Provided text:
┌────────

This is where this article might be helpful. We provide some easy steps and guidelines for writing an effective and convincing recommendation letter. But first, we answer the question:

What is a Recommendation Letter?

A recommendation letter is written for the purpose of recommending a person for a new job, university admission and other roles he or she may have applied for.

The person writing the letter should be a former employer, professor or an acquaintance who is highly familiar with the candidate’s work and can recommend him to other hiring managers and interviewers.

Types of Recommendation Letters:

There are many types of business recommendation letters:

  1. Academic Recommendation Letter
  2. Sales Recommendation Letter
  3. Job Recommendation Letter
  4. Landlord Recommendation Letter
  5. Scholarship Recommendation Letter
  6. Nursing Letter of Recommendation
  7. Decline to Write Recommendation Letter

 In this article, however, we only demonstrate how to write a basic recommendation letter.

└────────

Supplied information:
┌────────

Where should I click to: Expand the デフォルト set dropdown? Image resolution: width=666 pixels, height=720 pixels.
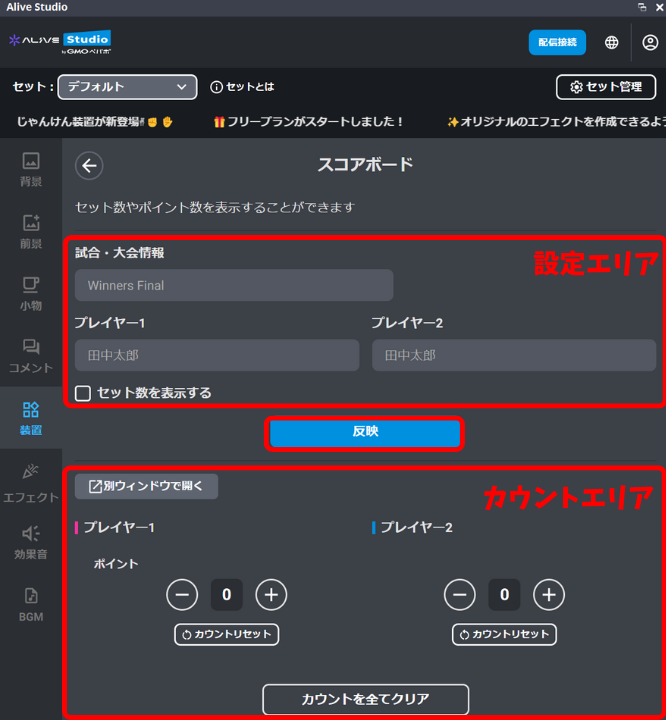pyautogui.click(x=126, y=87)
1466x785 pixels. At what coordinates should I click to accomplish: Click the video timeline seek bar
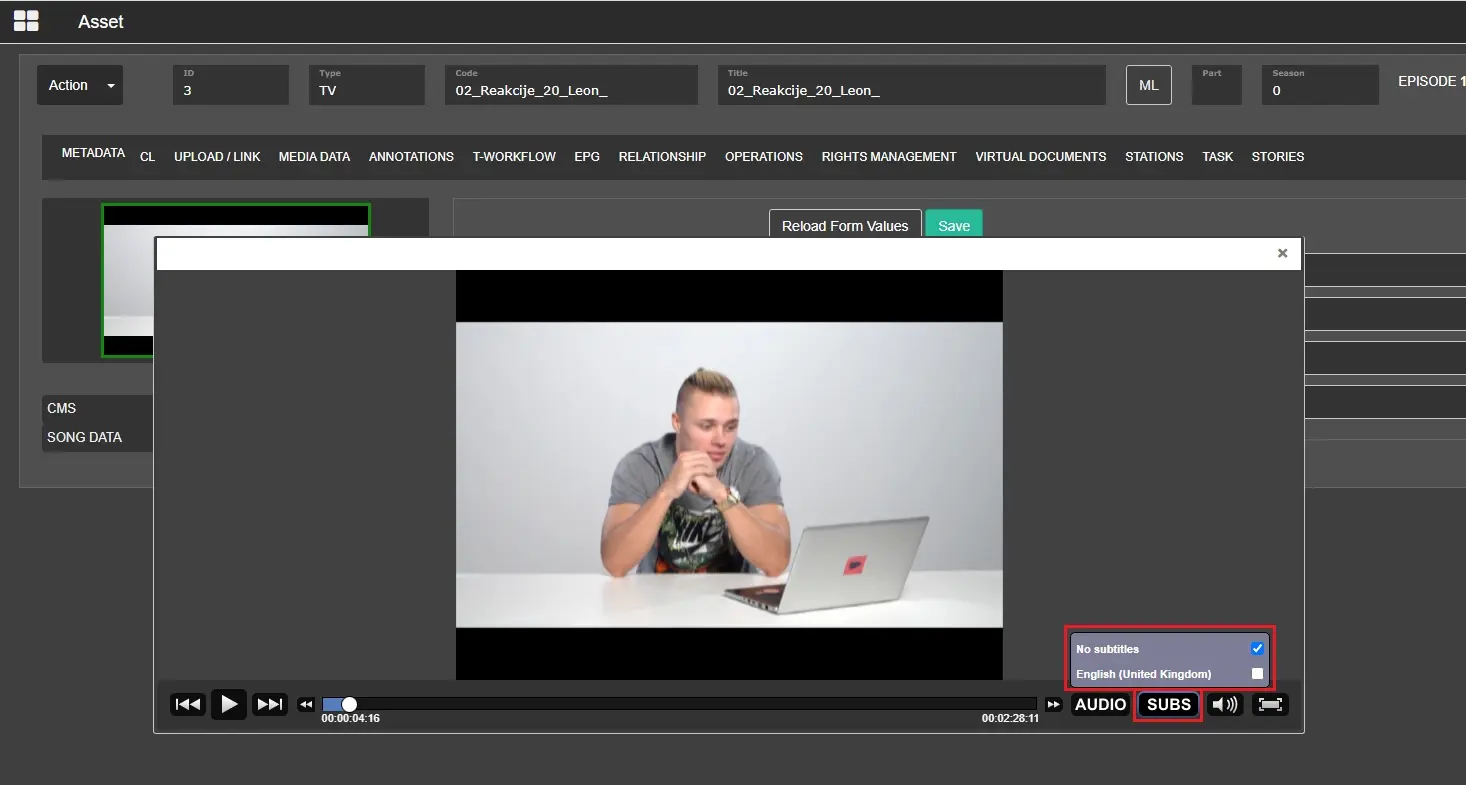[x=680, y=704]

└────────

Exercise set:
**a.** Answer these about the article on recommendation letters, one per line:
(i) Who should write the letter?
(ii) How many types of business recommendation letters does it list?
(iii) What kind of letter does it say it will show how to write?
**b.** Write the next part of the article on recommendation letters, picking up after its final sentence.

Answers provided:
**a.**
(i) A former employer, professor or acquaintance who knows the candidate's work very well
(ii) Seven
(iii) A basic recommendation letter

**b.**
Steps in Writing a Recommendation Letter:

  1. As recommendation letters are formal documents, they are written in the standard business letter format; which means at the top of the letter, the contact information of both the writer and the recipient are provided. This information is very crucial because the interviewer might want to phone call the writer or send an email to get to know more about the candidate. The information is arranged in the following format:

[Name of the recommender]

[Recommender’s designation]

[Recommender’s company]

[Company address]

[Recommender’s email address]

Date:

[Name of the recipient]

[Recipient’s designation]

[Recipient’s company]

[Company address]

  1. This letter does not usually include a subject line. But starting with proper salutation or greeting is a must.
  1. In the opening paragraph,
  • State and clarify that you recommend the candidate for the job in the very first sentence. This gives the reader a heads up and he or she would know what to expect further down the document. Do not exaggerate while praising your candidate in this initial recommendation statement.
  • Provide some context to your recommendation by describing how you know the person or how long he has worked under you.
  • You may also highlight your designation here to show that you are qualified to make the recommendation and the reader feels that he can count on your impression.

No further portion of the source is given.